**Your goal:**
Word for word, copy the line containing "[Youtube] (68, 2266)" and each line after it in the records below, ending with the last line.

Stored records:
-------

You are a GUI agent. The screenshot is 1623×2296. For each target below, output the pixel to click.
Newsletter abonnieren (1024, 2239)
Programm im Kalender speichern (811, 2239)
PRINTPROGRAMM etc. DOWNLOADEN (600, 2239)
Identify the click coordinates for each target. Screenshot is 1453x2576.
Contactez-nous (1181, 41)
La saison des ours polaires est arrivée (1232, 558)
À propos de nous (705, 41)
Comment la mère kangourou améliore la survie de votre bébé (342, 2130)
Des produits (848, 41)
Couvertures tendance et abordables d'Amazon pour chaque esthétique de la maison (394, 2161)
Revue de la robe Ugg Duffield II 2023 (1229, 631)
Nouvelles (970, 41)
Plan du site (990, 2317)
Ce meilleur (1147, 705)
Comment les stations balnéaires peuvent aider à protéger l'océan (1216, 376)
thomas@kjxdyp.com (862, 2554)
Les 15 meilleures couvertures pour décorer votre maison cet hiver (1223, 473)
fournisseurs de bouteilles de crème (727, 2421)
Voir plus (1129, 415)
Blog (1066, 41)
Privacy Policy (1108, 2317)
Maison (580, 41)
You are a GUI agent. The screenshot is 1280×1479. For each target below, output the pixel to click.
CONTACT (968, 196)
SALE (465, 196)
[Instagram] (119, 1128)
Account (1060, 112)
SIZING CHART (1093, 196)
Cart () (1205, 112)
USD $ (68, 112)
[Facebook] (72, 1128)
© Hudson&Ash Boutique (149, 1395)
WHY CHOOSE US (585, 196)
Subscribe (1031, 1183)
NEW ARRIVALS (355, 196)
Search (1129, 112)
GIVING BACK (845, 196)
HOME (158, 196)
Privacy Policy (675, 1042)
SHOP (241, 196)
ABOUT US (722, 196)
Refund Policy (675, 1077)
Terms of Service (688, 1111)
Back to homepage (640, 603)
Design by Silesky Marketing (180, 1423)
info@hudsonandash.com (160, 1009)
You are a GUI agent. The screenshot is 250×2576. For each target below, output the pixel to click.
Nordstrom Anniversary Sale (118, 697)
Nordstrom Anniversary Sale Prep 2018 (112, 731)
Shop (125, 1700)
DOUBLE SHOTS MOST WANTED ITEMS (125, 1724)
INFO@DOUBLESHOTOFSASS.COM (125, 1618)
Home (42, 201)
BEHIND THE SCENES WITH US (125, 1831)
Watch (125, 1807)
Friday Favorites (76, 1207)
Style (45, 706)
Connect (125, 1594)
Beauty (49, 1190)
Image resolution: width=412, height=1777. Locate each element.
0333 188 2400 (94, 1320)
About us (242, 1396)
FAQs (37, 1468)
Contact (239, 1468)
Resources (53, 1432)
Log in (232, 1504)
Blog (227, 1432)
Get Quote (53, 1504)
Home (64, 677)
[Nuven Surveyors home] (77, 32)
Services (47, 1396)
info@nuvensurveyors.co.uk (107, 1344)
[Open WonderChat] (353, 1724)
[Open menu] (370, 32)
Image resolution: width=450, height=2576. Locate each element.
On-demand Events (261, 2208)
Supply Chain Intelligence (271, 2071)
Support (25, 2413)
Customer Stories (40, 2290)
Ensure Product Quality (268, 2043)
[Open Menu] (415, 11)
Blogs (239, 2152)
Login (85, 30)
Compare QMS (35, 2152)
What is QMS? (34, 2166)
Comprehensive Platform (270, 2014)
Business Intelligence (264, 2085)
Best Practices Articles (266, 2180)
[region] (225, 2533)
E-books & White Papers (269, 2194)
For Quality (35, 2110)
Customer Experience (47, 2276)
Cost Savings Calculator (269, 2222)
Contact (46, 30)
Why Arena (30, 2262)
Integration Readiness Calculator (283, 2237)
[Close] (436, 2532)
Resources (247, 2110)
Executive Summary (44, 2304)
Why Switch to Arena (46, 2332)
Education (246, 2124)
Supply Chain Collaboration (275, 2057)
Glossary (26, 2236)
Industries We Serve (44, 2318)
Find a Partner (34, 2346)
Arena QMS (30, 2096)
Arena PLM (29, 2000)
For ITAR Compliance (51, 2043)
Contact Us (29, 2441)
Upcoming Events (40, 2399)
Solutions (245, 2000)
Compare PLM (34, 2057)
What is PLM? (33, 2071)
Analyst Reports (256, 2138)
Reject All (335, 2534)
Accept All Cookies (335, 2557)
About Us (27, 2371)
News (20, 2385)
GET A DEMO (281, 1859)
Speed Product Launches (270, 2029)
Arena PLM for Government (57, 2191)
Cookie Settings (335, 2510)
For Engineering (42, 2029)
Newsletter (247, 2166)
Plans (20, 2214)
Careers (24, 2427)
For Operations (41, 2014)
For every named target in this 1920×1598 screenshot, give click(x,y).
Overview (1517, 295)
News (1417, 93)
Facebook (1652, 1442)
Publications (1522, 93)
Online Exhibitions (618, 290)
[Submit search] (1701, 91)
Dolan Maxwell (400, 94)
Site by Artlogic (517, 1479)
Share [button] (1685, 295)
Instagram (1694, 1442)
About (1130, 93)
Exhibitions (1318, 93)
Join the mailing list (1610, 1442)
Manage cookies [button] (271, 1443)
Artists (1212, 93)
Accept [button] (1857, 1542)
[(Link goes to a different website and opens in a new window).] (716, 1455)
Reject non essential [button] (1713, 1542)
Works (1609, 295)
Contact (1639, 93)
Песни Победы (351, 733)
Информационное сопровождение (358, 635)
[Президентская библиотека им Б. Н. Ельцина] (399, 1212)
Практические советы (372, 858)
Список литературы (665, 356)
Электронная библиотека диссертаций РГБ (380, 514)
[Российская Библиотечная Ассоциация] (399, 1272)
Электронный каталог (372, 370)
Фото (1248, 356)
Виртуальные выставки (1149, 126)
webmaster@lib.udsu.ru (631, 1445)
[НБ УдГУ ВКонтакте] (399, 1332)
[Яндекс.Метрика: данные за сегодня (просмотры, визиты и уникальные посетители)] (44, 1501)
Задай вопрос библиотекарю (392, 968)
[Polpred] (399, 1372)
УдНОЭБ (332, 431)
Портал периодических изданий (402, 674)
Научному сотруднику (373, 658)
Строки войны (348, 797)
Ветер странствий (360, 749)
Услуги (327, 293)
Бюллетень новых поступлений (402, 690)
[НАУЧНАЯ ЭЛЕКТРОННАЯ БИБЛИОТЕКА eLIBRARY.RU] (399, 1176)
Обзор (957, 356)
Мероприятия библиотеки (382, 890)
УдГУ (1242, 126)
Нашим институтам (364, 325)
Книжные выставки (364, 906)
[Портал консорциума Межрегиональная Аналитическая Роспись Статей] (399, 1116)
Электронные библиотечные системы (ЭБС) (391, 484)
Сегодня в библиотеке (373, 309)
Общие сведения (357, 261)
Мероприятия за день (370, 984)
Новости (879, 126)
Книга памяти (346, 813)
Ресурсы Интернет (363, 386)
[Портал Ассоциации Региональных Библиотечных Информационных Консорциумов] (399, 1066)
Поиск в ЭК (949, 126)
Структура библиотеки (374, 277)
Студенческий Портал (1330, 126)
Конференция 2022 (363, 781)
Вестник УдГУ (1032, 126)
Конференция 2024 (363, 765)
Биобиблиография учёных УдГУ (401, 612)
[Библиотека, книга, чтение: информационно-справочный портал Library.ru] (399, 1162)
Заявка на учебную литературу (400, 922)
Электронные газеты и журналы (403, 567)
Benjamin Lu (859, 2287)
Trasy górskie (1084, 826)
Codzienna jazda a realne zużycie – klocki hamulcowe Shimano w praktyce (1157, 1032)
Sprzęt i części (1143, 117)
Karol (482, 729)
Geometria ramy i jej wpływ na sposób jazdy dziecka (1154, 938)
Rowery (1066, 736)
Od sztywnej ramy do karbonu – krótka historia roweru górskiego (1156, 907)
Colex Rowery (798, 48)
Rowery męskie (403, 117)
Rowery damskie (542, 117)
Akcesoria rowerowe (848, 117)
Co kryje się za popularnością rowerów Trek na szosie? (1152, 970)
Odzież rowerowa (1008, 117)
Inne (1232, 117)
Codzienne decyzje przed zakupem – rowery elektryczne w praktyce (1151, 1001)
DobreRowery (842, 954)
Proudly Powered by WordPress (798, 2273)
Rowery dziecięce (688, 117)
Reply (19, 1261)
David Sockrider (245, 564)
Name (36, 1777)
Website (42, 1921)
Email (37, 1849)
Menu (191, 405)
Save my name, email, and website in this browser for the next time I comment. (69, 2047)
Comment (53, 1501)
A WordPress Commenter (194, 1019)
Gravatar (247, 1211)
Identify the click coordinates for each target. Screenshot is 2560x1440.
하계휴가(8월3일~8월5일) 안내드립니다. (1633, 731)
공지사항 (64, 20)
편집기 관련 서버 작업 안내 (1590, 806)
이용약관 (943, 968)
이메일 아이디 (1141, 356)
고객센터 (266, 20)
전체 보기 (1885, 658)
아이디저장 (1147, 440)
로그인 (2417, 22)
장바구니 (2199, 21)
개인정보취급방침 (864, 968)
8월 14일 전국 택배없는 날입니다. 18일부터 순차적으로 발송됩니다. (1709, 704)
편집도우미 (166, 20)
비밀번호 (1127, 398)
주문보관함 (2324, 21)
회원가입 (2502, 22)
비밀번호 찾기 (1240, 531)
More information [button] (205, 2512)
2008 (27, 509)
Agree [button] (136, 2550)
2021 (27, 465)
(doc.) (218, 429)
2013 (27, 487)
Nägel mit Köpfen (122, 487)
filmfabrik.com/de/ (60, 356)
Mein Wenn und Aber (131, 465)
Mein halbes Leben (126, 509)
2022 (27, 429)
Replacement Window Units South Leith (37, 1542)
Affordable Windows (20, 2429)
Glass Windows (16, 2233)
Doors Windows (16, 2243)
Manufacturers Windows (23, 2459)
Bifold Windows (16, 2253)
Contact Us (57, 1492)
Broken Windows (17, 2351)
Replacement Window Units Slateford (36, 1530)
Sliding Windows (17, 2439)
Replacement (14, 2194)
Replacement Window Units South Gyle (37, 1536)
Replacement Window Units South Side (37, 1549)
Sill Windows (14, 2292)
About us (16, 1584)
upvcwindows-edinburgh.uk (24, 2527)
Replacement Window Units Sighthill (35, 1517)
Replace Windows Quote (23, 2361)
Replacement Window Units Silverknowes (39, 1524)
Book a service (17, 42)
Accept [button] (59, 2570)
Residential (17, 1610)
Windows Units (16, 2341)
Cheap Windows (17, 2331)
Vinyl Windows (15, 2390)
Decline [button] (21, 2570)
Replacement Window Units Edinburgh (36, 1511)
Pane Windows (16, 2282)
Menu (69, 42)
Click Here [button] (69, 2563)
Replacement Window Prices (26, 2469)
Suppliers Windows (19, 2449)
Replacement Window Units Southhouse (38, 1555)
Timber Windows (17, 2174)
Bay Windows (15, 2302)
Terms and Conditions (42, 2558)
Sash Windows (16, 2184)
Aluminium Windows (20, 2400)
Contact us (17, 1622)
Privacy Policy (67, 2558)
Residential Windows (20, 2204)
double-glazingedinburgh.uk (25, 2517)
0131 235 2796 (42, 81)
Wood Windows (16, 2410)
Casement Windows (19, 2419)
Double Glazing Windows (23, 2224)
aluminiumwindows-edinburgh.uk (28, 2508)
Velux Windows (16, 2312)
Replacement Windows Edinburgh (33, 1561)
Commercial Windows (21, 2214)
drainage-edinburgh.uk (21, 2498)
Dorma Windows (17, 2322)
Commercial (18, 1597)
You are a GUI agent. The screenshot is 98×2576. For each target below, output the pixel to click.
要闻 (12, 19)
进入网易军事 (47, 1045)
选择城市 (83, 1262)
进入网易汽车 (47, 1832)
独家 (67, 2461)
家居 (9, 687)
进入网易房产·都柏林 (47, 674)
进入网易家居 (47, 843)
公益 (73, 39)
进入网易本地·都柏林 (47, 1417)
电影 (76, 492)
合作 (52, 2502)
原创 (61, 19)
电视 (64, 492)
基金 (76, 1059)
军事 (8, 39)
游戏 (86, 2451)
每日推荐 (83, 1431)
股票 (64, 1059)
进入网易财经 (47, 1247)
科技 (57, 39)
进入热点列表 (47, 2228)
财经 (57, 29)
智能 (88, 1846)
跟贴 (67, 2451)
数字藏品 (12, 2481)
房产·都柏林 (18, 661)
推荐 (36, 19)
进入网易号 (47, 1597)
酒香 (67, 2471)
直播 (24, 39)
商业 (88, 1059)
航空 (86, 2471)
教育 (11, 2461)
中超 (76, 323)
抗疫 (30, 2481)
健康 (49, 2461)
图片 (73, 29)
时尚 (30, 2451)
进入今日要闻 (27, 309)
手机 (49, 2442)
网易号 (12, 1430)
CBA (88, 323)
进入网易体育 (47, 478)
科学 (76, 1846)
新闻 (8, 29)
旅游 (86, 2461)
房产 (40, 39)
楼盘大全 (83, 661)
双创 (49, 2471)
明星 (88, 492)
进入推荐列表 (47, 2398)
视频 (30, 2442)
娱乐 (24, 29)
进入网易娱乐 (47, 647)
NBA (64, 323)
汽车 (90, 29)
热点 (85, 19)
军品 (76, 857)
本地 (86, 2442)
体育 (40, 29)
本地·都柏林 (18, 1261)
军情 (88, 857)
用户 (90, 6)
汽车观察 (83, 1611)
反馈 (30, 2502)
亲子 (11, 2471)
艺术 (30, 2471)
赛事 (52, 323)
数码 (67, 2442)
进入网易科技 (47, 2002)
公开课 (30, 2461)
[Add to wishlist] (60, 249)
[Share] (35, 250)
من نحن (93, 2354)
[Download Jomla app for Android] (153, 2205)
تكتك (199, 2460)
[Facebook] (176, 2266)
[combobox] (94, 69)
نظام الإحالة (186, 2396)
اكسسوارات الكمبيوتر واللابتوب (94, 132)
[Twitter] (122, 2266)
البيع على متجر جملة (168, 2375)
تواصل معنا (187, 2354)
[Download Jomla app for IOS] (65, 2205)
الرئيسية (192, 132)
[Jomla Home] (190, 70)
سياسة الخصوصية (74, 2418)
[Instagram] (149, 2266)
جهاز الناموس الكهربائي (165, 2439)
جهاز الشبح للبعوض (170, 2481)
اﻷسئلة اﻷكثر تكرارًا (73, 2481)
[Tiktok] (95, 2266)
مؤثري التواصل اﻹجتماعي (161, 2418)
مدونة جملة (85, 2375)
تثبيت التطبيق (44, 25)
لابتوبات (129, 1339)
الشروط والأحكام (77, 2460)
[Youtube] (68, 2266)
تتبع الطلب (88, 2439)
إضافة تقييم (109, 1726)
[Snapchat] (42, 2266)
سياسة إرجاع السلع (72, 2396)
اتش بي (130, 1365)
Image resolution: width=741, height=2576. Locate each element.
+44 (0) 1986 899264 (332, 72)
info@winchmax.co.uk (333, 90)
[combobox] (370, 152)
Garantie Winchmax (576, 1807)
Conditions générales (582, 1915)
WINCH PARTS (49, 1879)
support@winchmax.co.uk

-------

**Solution to the exercise:**
[Youtube] (68, 2266)
تتبع الطلب (88, 2439)
إضافة تقييم (109, 1726)
[Snapchat] (42, 2266)
سياسة إرجاع السلع (72, 2396)
اتش بي (130, 1365)
Image resolution: width=741, height=2576. Locate each element.
+44 (0) 1986 899264 (332, 72)
info@winchmax.co.uk (333, 90)
[combobox] (370, 152)
Garantie Winchmax (576, 1807)
Conditions générales (582, 1915)
WINCH PARTS (49, 1879)
support@winchmax.co.uk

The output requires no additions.